Data records: Begin

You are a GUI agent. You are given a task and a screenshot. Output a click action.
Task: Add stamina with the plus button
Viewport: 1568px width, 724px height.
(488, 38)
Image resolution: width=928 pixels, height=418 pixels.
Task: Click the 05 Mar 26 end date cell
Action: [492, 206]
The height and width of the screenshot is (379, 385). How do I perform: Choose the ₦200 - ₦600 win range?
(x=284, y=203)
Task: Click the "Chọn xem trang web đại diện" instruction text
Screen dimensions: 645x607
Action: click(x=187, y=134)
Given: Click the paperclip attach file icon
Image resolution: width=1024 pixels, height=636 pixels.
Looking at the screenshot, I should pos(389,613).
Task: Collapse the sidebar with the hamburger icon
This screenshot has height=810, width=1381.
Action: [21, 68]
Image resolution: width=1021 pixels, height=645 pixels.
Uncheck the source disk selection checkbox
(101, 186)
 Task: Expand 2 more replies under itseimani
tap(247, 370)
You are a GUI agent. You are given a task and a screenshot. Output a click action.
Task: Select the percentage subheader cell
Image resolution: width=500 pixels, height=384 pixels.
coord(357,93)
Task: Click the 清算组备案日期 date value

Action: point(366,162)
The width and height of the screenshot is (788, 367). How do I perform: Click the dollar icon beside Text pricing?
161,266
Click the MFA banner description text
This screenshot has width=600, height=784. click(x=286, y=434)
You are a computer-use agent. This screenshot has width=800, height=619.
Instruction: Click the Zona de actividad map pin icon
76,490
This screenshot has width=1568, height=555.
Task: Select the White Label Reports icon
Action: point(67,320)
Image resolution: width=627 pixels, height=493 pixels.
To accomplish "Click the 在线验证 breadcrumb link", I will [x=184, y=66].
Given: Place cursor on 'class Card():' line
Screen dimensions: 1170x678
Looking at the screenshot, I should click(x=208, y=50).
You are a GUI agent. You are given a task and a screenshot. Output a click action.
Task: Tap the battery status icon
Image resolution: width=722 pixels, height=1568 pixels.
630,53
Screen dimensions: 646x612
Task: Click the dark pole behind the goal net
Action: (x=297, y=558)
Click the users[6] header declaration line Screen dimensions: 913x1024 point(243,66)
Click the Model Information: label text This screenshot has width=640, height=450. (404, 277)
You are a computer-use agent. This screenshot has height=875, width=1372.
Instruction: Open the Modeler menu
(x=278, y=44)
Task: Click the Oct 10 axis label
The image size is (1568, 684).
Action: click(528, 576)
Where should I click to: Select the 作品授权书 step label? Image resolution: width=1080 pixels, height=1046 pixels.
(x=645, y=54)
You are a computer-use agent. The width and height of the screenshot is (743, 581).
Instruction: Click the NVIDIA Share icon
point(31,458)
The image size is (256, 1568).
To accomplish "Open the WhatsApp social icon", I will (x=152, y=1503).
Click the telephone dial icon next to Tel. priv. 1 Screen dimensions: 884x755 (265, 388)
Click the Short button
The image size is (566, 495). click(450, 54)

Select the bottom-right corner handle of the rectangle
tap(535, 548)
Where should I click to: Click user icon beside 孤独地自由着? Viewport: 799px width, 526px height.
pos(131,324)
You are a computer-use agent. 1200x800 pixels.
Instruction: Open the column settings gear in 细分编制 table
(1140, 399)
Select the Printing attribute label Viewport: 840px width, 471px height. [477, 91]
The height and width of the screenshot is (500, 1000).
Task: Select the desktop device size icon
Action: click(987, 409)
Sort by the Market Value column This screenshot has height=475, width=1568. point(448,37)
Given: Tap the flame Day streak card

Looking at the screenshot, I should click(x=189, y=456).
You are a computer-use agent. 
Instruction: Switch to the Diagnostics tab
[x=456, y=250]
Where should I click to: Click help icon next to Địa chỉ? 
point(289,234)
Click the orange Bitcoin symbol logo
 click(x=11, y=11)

Data records: End

Look through the entries above and quote exactly the lines from the line with "Task: Collapse the" to the line with "Image resolution: width=627", counting both of those lines.

### Your solution
Task: Collapse the sidebar with the hamburger icon
This screenshot has height=810, width=1381.
Action: [21, 68]
Image resolution: width=1021 pixels, height=645 pixels.
Uncheck the source disk selection checkbox
(101, 186)
 Task: Expand 2 more replies under itseimani
tap(247, 370)
You are a GUI agent. You are given a task and a screenshot. Output a click action.
Task: Select the percentage subheader cell
Image resolution: width=500 pixels, height=384 pixels.
coord(357,93)
Task: Click the 清算组备案日期 date value

Action: point(366,162)
The width and height of the screenshot is (788, 367). How do I perform: Click the dollar icon beside Text pricing?
161,266
Click the MFA banner description text
This screenshot has width=600, height=784. click(x=286, y=434)
You are a computer-use agent. This screenshot has width=800, height=619.
Instruction: Click the Zona de actividad map pin icon
76,490
This screenshot has width=1568, height=555.
Task: Select the White Label Reports icon
Action: point(67,320)
Image resolution: width=627 pixels, height=493 pixels.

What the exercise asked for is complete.